The latest idiot to hit the headlines is US House Representative Jim Sensenbrenner. You might remember him, he was the one who wrote the supposed anti-terror law now known as the Patriot Act.

Jim Sensenbrenner

Now he has asked the European Parliament for help in controlling the obviously completely out of control NSA who have decided this piece of ill thought out legislation gives them carte blanch permission to snoop into everybody’s business, friend and foe.

Apparently Congressman Sensenbrenner has belatedly seen the error of his ways and wants Europe to put pressure on the US to change its legislation to stop the spy agency’s mass communications data collecting activities.

Today Sensenbrenner says that the NSA has abused the trust placed in it by the American people. Powers that were designed to protect them, but powers that have been used to spy on them instead.
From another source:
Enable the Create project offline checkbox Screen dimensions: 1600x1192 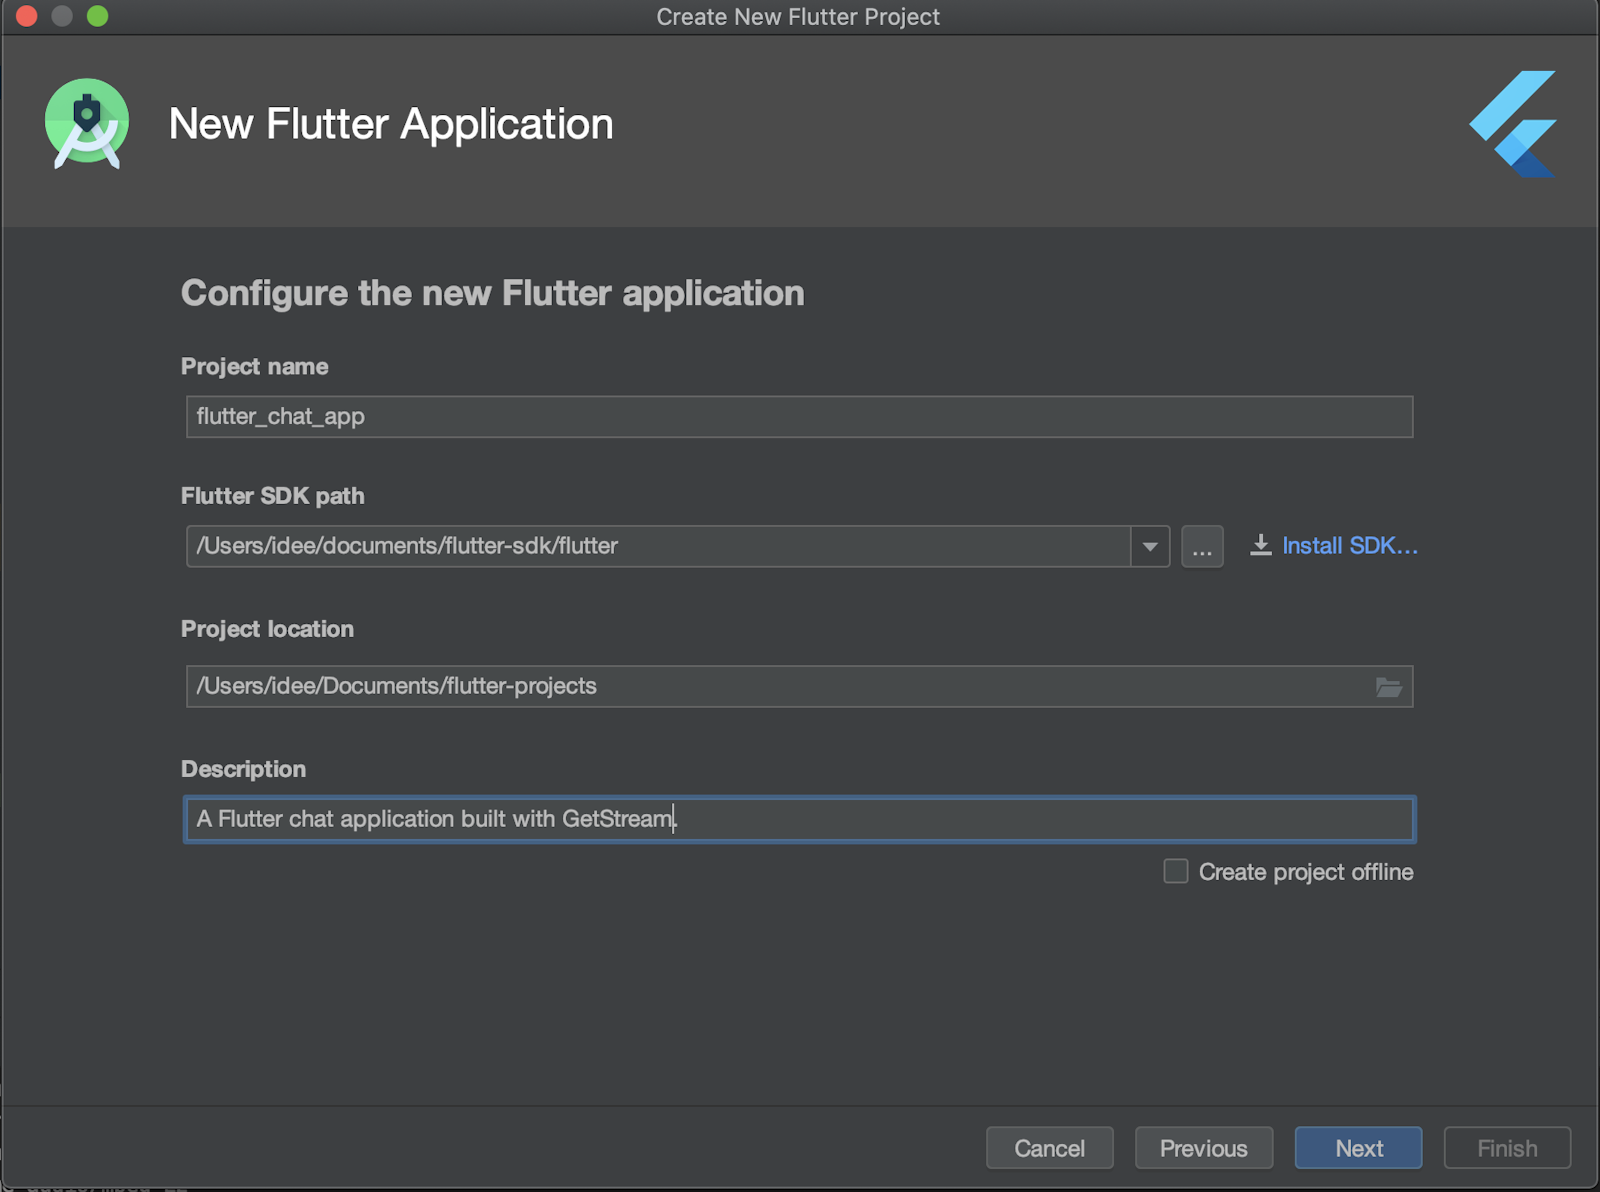pos(1175,871)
And the Brits are at it too!

dink_cartoon_gchq_snoop_big

Big surprise Jim?

I think not!

Then there is the damage they have done to America’s standing throughout the world. The Merklegate scandal, where the German Chancellor’s cell phone was found to be bugged, is just one of many instances where America has treated its allies like enemies, creating suspicion and distrust where there used to be friendship and cooperation.

cartoon merkel

And the poor judgment continues, because Sensenbrenner’s solution to the problem he helped to create is not to get rid of this bad legislation, but instead to create even more bad legislation that purports to curtail the excesses of the former.

Won’t work Jimmy.

No point fitting a new lock on the stable door after the horse is already out and galloping roughshod over the privacy of the American people and their friends.

closing the stable door after the horse has bolted

All very well for Jim Sensenbrenner to say sorry now, but wasn’t it inevitable that the massive ill thought out powers handed to the spooks after 9-11 would be abused?

Absolute power does corrupt – always! That is why checks and balances are necessary, only they need to be put in place in time.